** START OF MATERIAL FOR THIS TASK **
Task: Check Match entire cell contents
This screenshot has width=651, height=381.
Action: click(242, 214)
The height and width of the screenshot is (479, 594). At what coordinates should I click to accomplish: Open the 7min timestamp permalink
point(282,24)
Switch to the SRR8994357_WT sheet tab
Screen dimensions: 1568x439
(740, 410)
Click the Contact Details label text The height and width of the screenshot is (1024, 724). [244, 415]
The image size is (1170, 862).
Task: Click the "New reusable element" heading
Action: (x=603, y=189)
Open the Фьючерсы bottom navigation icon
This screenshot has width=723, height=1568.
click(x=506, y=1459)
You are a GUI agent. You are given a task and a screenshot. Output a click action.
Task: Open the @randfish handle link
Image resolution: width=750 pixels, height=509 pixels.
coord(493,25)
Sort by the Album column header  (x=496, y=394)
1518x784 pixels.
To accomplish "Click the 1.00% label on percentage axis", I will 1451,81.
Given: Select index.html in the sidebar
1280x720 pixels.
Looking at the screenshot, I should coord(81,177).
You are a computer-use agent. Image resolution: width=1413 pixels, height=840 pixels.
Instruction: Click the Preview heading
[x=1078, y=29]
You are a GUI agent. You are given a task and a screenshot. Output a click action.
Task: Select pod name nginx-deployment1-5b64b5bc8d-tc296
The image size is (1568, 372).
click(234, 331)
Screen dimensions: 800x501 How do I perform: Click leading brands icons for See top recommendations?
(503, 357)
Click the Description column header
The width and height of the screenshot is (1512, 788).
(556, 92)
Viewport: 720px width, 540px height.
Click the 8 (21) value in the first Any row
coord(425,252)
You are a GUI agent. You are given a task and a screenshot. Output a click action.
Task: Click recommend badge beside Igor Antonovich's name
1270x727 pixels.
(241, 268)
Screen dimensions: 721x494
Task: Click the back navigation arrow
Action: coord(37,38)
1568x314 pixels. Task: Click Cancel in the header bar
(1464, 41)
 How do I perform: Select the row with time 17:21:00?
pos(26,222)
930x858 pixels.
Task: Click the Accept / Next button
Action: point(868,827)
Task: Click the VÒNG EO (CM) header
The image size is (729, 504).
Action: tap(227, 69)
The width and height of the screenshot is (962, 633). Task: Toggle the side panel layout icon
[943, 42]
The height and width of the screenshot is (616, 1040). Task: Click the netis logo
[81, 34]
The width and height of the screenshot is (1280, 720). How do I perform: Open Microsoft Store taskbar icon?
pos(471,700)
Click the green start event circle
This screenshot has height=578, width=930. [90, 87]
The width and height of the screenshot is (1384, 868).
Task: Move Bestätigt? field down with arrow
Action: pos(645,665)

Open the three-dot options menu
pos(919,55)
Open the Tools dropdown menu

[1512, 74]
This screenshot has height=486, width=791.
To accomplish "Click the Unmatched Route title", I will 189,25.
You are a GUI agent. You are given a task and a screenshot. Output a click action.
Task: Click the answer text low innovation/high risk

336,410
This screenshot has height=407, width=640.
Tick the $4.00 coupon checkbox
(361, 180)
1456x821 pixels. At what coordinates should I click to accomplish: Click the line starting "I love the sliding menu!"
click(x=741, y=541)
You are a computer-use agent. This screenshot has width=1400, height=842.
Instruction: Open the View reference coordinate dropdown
** END OF MATERIAL FOR THIS TASK **
- **OBJECTIVE**
Rewrite the rows starting at the line containing "The width and height of the screenshot is (1280, 720)." and ending at the line containing "Action: pos(645,665)", swapping "green" for "blue" and leaving everything else as it is.

- **RESULT OF THIS EXERCISE**
The width and height of the screenshot is (1280, 720). How do I perform: Open Microsoft Store taskbar icon?
pos(471,700)
Click the blue start event circle
This screenshot has height=578, width=930. [90, 87]
The width and height of the screenshot is (1384, 868).
Task: Move Bestätigt? field down with arrow
Action: pos(645,665)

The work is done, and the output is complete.